TASK BRIEF =>
Each line of the data below that carries the word "agent" needs to be copied.

### ENTRIES SHOWN ###

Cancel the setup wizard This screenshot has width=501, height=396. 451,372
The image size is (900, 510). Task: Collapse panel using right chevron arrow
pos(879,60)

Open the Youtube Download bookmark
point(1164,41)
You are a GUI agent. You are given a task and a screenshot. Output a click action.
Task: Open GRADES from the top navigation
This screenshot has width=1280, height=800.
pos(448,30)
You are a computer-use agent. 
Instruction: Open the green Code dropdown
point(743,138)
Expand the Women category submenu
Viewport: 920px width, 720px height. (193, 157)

###
### ENTRIES SHOWN ###

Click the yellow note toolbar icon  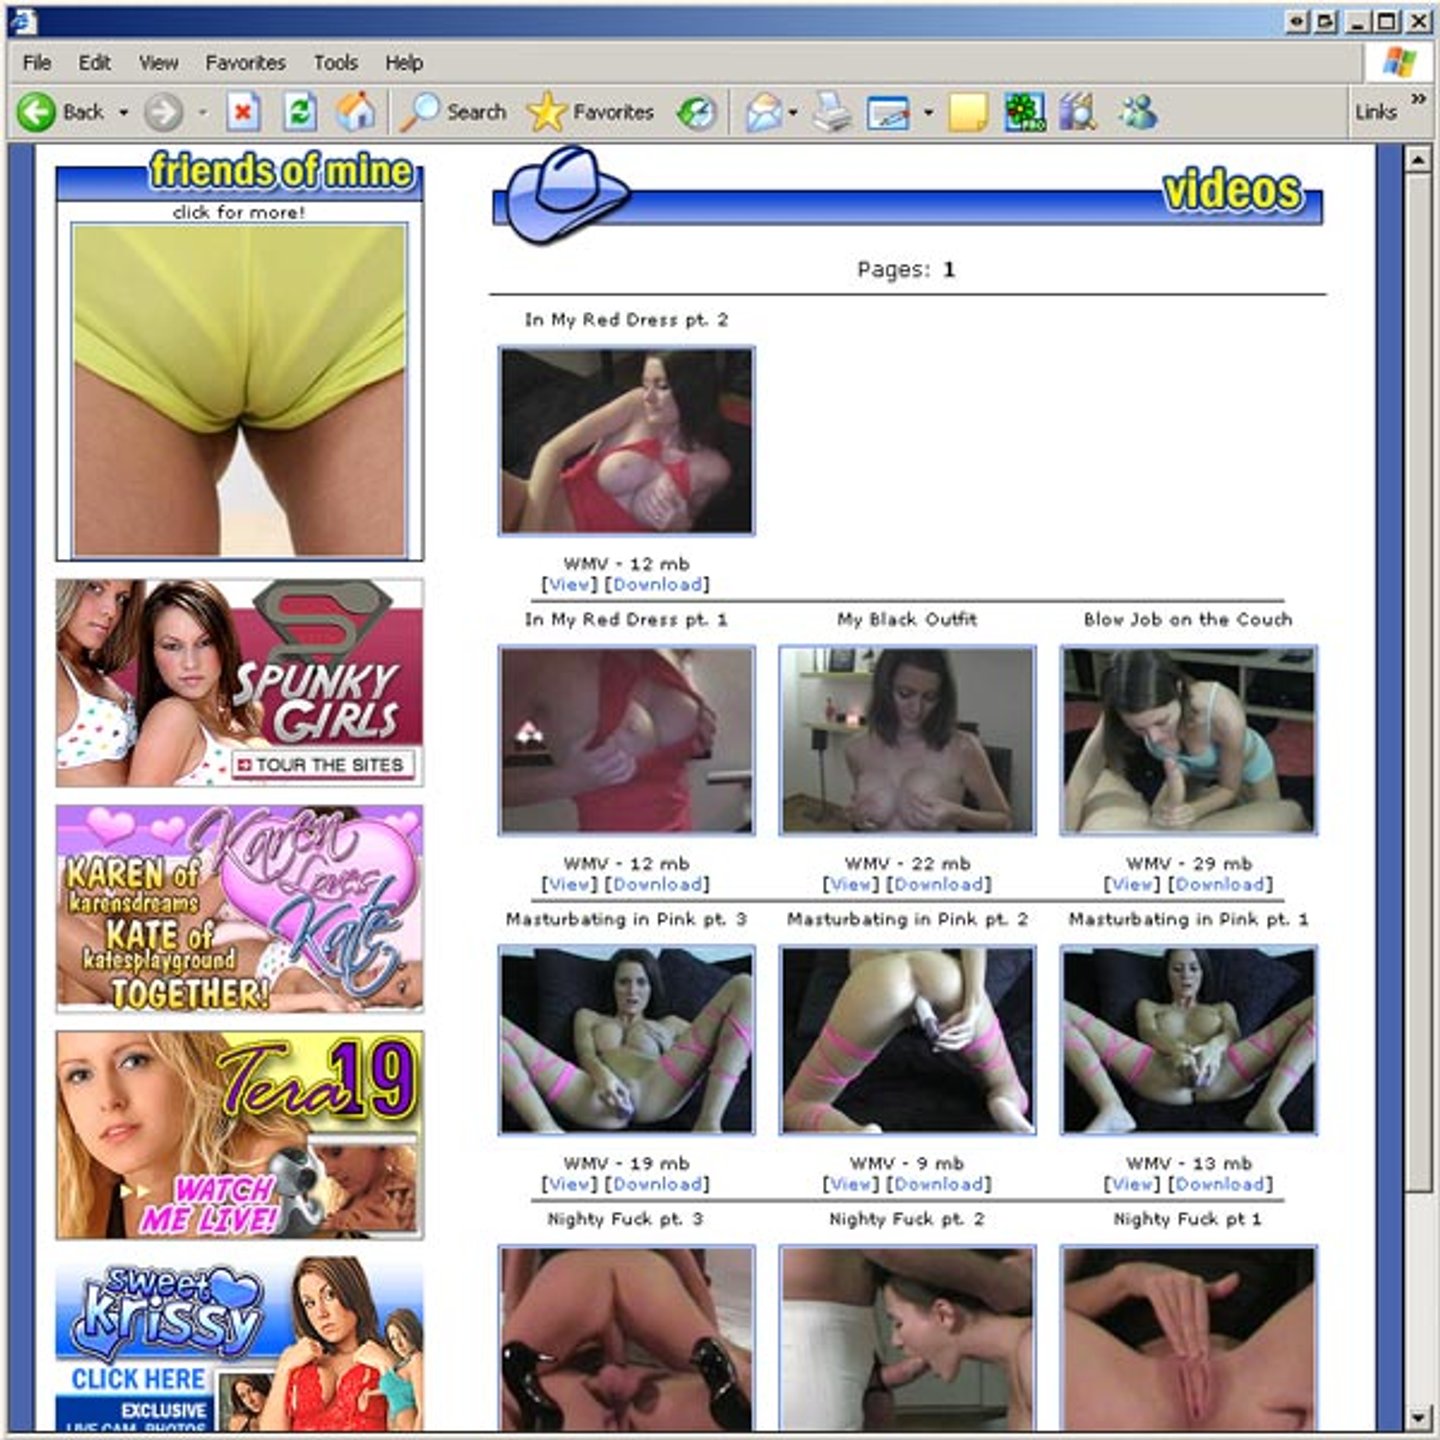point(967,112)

###

ANSWER FOR THIS EXERCISE =>
You are a GUI agent. You are given a task and a screenshot. Output a click action.
You are a computer-use agent. 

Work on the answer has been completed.